*** Information given Section Begins ***

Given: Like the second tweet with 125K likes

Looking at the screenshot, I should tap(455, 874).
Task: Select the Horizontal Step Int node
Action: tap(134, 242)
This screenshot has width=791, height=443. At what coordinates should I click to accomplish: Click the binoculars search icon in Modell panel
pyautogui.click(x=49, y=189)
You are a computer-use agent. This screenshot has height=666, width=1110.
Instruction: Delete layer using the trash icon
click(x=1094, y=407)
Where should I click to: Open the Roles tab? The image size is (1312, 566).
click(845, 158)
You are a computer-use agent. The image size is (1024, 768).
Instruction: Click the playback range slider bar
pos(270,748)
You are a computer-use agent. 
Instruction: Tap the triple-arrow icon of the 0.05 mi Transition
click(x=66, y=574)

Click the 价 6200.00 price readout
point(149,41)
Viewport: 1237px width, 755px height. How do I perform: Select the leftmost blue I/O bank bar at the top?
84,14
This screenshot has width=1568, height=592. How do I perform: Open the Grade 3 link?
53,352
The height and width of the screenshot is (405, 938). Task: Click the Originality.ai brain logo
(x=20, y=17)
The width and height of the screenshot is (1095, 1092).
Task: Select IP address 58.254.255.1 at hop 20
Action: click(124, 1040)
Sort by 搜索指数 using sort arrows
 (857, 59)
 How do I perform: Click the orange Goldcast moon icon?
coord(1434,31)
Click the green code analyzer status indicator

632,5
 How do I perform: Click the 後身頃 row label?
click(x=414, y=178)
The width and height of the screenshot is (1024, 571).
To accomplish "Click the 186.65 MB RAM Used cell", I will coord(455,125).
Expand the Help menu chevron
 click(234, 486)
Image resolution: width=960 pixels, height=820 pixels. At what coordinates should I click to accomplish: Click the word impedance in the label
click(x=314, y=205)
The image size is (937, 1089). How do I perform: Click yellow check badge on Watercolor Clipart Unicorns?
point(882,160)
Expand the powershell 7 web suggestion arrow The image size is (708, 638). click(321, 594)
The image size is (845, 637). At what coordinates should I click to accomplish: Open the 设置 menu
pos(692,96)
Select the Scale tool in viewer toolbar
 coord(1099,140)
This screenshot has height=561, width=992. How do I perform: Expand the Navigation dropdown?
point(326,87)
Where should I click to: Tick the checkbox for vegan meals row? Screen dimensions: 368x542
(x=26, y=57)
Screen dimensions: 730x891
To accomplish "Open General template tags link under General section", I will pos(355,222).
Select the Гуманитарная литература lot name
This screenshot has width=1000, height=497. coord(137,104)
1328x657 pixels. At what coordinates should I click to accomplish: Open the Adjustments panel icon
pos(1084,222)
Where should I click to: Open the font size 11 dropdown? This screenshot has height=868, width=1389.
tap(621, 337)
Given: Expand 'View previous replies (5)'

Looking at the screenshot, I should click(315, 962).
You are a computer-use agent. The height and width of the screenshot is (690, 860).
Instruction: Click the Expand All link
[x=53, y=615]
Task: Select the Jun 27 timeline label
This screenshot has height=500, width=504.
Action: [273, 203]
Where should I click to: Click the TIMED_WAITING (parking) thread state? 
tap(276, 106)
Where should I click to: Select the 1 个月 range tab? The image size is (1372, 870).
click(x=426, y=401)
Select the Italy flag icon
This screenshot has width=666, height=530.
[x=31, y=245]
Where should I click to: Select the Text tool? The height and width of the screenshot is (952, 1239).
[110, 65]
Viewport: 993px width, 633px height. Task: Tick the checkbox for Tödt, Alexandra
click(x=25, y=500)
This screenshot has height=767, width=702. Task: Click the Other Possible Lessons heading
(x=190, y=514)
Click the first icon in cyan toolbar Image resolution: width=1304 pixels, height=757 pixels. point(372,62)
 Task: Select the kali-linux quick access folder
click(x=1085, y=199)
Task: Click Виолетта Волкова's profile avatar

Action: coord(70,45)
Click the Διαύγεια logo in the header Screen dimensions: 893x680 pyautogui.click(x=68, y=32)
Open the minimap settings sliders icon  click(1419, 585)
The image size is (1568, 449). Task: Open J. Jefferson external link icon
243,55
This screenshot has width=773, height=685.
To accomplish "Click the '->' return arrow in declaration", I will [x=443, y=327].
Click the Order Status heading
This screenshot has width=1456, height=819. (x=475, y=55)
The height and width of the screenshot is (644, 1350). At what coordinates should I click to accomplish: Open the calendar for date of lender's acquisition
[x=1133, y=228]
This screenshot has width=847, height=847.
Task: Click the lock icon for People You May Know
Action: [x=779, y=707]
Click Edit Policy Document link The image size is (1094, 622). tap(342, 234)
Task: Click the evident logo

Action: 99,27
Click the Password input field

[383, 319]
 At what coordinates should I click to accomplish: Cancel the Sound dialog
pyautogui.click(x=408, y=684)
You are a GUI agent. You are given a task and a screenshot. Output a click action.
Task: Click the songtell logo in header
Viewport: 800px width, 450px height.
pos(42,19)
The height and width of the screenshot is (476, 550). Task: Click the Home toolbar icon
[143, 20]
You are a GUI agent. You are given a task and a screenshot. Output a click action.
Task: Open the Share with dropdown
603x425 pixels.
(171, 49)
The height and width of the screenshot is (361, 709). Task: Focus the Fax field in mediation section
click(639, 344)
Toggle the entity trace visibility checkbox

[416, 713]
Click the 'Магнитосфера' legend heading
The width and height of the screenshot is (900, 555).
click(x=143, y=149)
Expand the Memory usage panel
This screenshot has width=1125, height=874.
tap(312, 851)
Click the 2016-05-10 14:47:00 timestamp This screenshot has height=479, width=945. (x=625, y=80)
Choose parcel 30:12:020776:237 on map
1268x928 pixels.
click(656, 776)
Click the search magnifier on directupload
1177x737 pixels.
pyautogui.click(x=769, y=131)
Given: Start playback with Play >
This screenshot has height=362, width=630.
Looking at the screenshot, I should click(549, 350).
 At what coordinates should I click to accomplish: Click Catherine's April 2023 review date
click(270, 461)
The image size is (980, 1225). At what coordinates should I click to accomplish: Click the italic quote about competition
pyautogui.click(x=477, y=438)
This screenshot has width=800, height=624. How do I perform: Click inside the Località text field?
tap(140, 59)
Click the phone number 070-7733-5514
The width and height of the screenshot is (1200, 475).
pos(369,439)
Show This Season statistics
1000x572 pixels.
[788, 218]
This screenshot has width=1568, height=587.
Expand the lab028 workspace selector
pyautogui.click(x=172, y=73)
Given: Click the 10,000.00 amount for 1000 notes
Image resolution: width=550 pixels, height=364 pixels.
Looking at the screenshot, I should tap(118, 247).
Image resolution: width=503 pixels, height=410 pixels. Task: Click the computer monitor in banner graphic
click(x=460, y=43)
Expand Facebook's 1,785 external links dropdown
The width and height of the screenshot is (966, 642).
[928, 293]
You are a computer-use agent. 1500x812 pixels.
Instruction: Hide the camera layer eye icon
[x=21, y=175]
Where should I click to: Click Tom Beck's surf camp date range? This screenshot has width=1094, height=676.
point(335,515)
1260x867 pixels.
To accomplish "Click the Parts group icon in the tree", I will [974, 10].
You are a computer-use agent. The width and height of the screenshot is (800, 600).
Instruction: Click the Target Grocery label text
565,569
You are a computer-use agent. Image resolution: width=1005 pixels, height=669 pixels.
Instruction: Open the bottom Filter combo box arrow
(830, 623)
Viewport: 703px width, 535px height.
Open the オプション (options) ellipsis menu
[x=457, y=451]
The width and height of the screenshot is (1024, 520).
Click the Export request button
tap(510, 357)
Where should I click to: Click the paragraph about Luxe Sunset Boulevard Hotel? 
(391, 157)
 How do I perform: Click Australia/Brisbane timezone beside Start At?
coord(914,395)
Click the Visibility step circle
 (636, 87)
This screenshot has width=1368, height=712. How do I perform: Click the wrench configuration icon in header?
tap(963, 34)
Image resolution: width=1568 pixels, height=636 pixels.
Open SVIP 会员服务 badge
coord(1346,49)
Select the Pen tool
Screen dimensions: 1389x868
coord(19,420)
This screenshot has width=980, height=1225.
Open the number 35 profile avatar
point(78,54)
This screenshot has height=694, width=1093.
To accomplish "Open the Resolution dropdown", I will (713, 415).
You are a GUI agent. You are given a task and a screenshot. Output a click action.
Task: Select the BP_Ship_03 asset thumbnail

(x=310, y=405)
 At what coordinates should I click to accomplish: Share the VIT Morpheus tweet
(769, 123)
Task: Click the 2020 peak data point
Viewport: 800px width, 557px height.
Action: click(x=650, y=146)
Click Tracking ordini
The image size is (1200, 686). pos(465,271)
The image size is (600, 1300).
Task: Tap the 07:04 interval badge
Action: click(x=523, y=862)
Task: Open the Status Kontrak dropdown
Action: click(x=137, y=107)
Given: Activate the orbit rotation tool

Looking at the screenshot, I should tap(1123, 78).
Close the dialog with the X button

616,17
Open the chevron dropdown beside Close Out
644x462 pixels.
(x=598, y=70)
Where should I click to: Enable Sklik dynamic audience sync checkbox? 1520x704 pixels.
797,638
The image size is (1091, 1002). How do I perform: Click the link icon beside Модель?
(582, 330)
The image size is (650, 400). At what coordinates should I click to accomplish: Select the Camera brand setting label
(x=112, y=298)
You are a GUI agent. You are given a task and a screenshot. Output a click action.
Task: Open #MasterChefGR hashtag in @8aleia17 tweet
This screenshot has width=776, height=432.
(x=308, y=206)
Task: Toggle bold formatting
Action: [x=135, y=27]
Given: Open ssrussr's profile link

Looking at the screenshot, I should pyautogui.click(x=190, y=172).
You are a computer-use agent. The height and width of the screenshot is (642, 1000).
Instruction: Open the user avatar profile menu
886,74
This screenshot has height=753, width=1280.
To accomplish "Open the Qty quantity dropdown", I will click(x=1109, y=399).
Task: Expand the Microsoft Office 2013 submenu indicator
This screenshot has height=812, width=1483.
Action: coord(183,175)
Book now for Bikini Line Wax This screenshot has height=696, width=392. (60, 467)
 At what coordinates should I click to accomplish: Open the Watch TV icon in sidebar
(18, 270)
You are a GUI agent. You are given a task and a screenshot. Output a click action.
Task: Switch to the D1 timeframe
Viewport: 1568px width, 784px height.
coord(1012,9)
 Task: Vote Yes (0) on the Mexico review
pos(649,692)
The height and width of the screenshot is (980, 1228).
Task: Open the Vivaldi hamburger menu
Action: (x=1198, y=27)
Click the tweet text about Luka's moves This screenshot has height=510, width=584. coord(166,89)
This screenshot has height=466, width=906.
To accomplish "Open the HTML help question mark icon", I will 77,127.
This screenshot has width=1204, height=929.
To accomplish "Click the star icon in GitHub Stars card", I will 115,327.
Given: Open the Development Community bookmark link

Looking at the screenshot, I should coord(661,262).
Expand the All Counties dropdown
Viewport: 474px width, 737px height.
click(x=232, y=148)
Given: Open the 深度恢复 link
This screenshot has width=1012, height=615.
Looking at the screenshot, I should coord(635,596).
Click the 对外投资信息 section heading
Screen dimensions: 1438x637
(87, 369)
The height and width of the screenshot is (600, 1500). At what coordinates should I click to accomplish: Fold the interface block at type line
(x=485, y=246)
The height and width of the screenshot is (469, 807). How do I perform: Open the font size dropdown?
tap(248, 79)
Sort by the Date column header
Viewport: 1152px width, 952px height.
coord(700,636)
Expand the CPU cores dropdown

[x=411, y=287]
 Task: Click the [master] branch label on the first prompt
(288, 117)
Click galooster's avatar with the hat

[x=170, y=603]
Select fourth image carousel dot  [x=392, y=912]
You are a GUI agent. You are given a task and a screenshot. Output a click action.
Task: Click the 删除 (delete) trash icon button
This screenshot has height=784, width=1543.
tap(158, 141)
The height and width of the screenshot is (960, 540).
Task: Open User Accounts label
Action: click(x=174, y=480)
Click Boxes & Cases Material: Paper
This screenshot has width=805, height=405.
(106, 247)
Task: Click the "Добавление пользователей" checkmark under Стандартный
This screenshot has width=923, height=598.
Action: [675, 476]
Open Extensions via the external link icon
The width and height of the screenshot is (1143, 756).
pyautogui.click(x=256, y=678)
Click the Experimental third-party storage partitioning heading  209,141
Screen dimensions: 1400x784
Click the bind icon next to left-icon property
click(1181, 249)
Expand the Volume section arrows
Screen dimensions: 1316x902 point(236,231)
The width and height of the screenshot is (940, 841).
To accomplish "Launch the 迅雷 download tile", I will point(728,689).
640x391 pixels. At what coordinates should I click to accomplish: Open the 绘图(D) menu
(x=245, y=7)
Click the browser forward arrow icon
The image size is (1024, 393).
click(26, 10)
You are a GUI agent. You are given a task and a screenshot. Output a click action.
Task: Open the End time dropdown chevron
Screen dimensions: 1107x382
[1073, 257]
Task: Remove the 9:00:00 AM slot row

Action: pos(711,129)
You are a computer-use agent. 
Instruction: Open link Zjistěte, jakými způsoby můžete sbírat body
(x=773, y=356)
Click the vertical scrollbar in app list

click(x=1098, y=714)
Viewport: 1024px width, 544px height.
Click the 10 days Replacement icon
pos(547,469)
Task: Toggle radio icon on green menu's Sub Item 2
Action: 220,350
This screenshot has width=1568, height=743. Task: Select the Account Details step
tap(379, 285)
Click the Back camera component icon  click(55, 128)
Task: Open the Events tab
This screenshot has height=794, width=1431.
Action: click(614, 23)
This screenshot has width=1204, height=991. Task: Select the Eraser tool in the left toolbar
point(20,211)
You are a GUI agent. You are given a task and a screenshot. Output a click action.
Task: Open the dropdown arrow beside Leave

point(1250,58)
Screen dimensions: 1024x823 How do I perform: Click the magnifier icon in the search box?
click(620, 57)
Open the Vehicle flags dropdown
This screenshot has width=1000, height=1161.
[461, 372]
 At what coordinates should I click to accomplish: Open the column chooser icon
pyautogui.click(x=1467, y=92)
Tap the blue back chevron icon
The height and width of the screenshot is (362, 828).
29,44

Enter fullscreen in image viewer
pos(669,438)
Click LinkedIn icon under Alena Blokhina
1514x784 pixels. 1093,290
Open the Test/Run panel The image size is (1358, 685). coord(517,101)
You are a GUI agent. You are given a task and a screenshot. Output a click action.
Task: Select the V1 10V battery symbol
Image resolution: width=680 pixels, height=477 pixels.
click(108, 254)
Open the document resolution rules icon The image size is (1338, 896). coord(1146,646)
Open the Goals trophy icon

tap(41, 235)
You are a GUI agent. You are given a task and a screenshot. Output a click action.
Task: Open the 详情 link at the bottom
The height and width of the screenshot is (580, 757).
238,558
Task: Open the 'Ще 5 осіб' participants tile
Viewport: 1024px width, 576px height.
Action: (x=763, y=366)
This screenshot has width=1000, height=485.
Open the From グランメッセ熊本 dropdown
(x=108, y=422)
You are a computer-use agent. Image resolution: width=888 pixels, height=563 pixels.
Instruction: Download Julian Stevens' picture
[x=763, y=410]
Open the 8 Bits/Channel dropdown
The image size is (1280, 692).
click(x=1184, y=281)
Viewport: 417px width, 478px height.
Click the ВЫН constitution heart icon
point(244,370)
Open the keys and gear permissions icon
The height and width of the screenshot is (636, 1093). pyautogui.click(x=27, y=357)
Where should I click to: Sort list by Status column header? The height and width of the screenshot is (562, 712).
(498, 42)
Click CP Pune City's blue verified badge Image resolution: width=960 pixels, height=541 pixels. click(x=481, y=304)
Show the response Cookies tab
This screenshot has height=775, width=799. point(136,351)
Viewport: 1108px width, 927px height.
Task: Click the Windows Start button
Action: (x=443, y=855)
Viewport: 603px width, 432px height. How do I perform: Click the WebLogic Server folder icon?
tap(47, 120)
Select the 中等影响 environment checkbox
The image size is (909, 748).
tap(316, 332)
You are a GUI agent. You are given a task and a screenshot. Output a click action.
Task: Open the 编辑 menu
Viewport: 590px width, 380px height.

*** Information given Section Ends ***

From the data above, reproduce word for word the lines running from the line with "Click the ВЫН constitution heart icon" to the line with "Click CP Pune", ends included.

(Answer to the problem):
Click the ВЫН constitution heart icon
point(244,370)
Open the keys and gear permissions icon
The height and width of the screenshot is (636, 1093). pyautogui.click(x=27, y=357)
Where should I click to: Sort list by Status column header? The height and width of the screenshot is (562, 712).
(498, 42)
Click CP Pune City's blue verified badge Image resolution: width=960 pixels, height=541 pixels. click(x=481, y=304)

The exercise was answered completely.